(Extracted material)
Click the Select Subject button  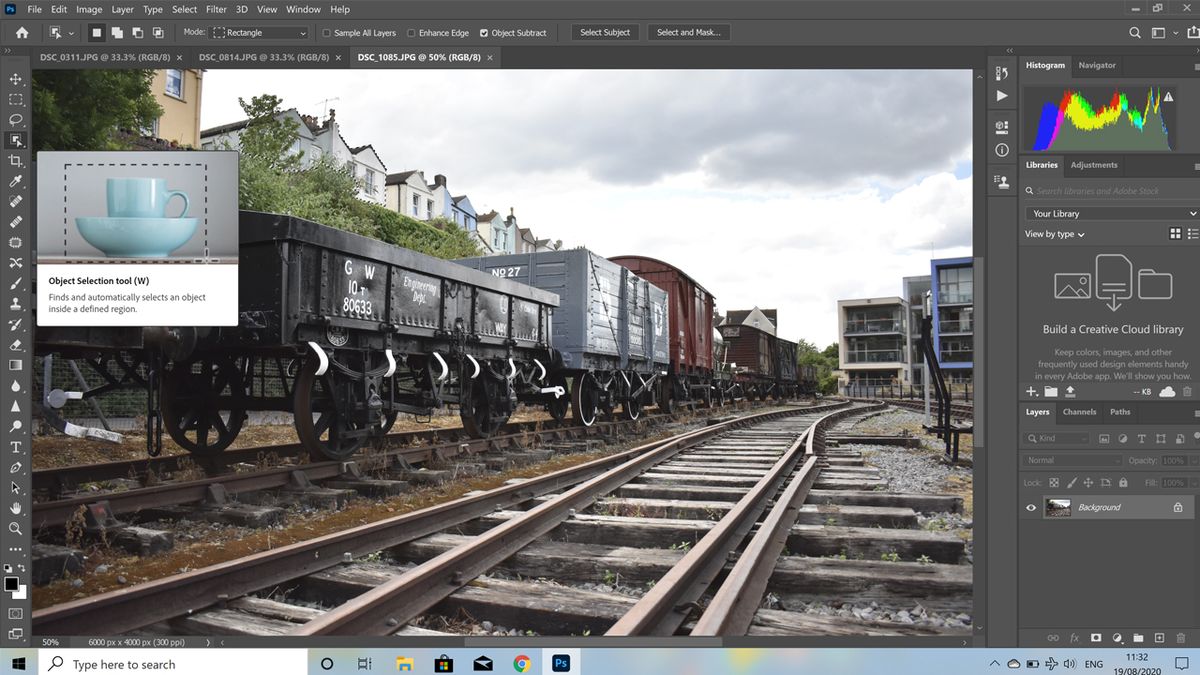click(x=604, y=32)
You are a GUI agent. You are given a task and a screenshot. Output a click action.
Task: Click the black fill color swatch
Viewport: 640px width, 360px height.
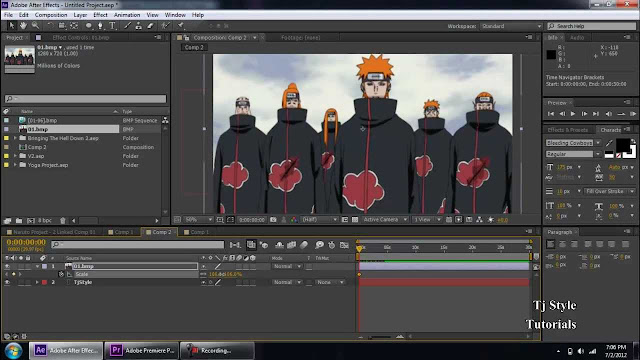(x=622, y=144)
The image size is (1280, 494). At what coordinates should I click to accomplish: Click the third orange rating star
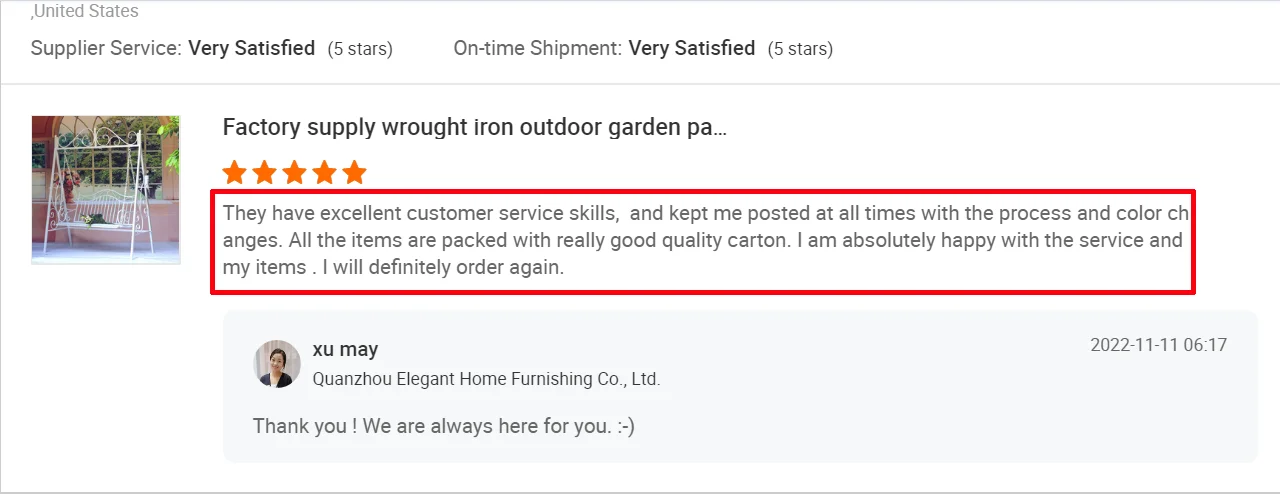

(Requirements)
Reproduce the lines from the one containing "You are a GUI" through the last line above, changing "Viewport" to "Window" and keeping all other text unchanged. Leave out the pictures.

(Completed exercise)
You are a GUI agent. You are given a task and a screenshot. Output a click action.
Task: Click the black fill color swatch
Window: 640px width, 360px height.
(x=622, y=144)
The image size is (1280, 494). At what coordinates should I click to accomplish: Click the third orange rating star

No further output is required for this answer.